柳澤 健(やなぎさわ・たけし) 『1985年のクラッシュ・ギャルズ』(文藝春秋刊)



まことにめでたい限りなんですが、木村本には一方でこんな批判もあり・・・。


http://omasuki.blog122.fc2.com/blog-date-20120327.html


Kaminoge vol.4で、グレート小鹿が「木村政彦はなぜ力道山を殺さなかったか」を論じている。
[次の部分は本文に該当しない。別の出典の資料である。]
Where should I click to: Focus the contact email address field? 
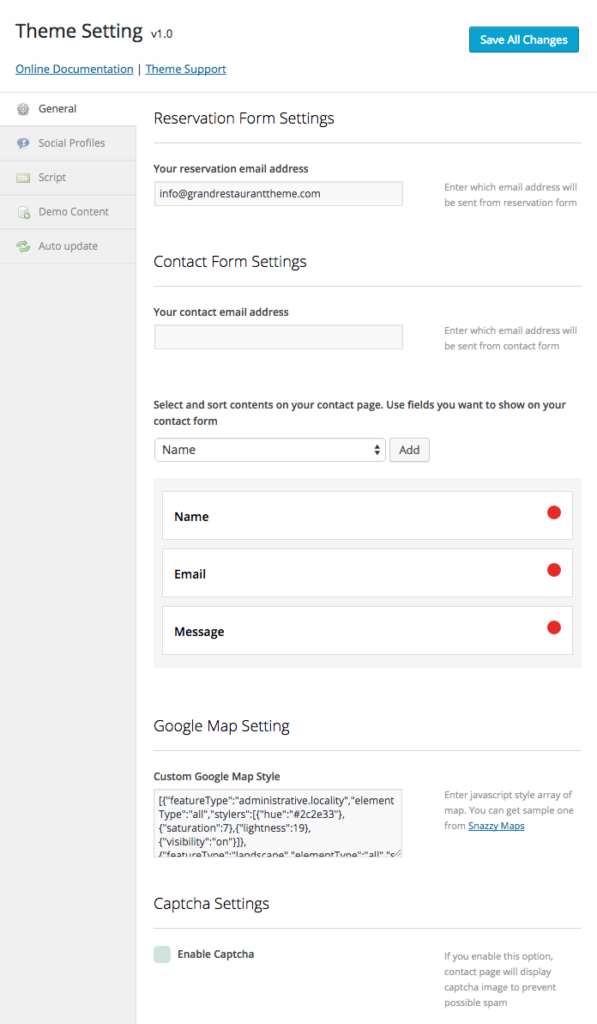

「あなたがリスクを背負って会社を作ったと。カネを出して、いちから組織を全部作って会社を大きくして、そこに俺がパートタイムで雇われて入ったとき、あなたと俺が対等の条件だと思う?」
「もし戦ったら、なんていうのはナンセンスなんですよ。木村さんは柔道で強くて、やさしい人だった。おいらはそれだけでいいと思うんだけどなあ」


>100%同意。当ブログでもまさに、「社長対契約社員なんだから」と言う言葉で論じたことがある。この本の発売当時の評判の良さは、すごく不思議だった。ナンセンスだとしか思わなかったからだ。



まあこれは筆者批判というよりは、力道山への恨みを馬場さんに持ち込んで復讐させようとした岩釣兼生氏(全日本柔道選手権優勝者)の取り巻きへの批判ですけどね(苦笑)。
もっともだとは思います、ハイ。


ついでにいえば、岩釣氏が全日本入りしようとしたときのことが『木村政彦はなぜ〜』にはこう書かれているわけです。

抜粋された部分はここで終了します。